Figure 6 Co-occurrence networks of the REHpn and REHpp groups (A, B). Each node in the network represents a bacterial genus. The node size represents the mean relative abundance of a genus in the oral microbiota. Red line: positive correlation; green line: negative correlation. Relative thickness of the lines represents the degree of correlation (greater thickness of the edges means a stronger correlation).

Discussion

The oral microbiota plays a fundamental role in maintaining normal physiology (Gao et al., 2018). Disorders of the oral microbiota may be essential for inducing digestive tract diseases, such as RE, chronic gastritis, and indigestion (Coker et al., 2018; Wang et al., 2020). Wang et al. (2020) reported that oral microbiota disorders are closely related to RE. Many studies have shown a negative association between Hp infection and the incidence of RE (Lv et al., 2019; Sugimoto et al., 2020). Recent research suggests that Hp is negatively correlated with the incidence of esophageal disease (Anderson et al., 2008). Some scholars hold the view that Hp is protective against RE (Nie et al., 2014; Neto et al., 2016). In addition, Hp eradication treatment may worsen RE, and promote the occurrence and development of esophageal diseases, such as Barrett’s esophagus (Zhou et al., 2020). In this study, we report a comprehensive characterization of the microbial characteristics that distinguished RE patients from healthy people and emphasize the effect of Hp infection on the oral microbiota of RE patients. The results of our study show that RE increases oral microbiota disorders and that Hp may inhibit these disorders.

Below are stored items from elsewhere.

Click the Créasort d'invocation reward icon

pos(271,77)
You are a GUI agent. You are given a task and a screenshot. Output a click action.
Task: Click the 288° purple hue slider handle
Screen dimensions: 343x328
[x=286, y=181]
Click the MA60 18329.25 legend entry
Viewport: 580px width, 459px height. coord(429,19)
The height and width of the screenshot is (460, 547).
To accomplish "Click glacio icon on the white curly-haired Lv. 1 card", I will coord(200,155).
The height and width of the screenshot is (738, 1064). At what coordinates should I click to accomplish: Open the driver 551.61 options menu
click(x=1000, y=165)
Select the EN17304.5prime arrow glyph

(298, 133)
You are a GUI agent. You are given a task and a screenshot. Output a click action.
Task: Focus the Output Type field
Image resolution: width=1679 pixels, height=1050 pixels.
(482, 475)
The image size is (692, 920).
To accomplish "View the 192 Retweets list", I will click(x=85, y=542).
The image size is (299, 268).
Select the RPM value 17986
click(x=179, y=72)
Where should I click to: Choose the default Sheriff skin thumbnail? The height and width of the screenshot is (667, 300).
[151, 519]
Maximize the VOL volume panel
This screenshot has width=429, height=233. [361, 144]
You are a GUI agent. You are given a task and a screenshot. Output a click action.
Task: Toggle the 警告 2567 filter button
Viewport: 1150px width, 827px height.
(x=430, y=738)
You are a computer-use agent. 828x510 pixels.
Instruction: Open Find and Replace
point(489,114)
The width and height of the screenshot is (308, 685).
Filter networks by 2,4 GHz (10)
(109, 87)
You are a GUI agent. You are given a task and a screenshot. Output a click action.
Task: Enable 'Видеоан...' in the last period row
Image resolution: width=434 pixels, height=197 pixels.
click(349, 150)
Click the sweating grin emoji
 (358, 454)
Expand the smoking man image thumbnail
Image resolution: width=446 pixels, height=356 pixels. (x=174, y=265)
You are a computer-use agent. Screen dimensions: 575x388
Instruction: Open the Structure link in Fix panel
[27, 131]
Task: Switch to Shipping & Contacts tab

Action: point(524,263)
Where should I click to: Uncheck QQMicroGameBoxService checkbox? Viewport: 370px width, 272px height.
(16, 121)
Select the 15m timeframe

Effect of Reflux Esophagitis on Alpha Diversity of the Oral Microbiota

The alpha diversity of the oral microbiota of RE patients was similar to that of the healthy control group. Following the present results, previous studies have demonstrated no significant difference between alpha diversity of the oral microbiota of patients with upper gastrointestinal diseases and that of healthy people (Wang et al., 2020). No differences in alpha diversity of the esophageal microbiota are observed between healthy people, Barrett’s esophagus patients, and esophageal adenocarcinoma patients (Lopetuso et al., 2020). Snider’s studies also reported that the alpha diversity of oral microbes in patients with Barrett’s esophagus is not significantly different from that of healthy people (Snider et al., 2018). Hence, we hypothesized that RE may not affect the alpha diversity of the human oral microbiota.

According to these data, we infer that a Hp infection slightly increases the alpha diversity of the oral microbiota of RE patients. Current research suggests that the alpha diversity of human oral microbiota may not be affected by Hp infection (Chua et al., 2019). Gudra’s research revealed no significant difference in the alpha diversity of the oral and gut microbiota between RE patients and healthy control subjects (Gudra et al., 2020). The alpha diversity of the human intestinal microbiota does not seem to be affected by Hp eradication treatment (Gudra et al., 2020). Therefore, Hp infection may not be a crucial factor affecting the alpha diversity of oral microbial communities. We suggest that Hp infection does not affect the alpha diversity of the oral microbiota in RE patients.

Our results show that the alpha diversity of the oral microbiota in RE patients was slightly lower than that of healthy people. We also observed that the alpha diversity of the REHpp group increased slightly compared with the REHpn group. Hp infection may be a protective factor for RE patients, which is consistent with an earlier study (Anderson et al., 2008). Taken together, we speculate that RE may lead to a slight decrease in the alpha diversity of the human oral microbiota, but Hp infection may inhibit this decrease. Hp infection slightly increased the alpha diversity of the oral microbiota of RE patients, which may stabilize the bacterial community structure.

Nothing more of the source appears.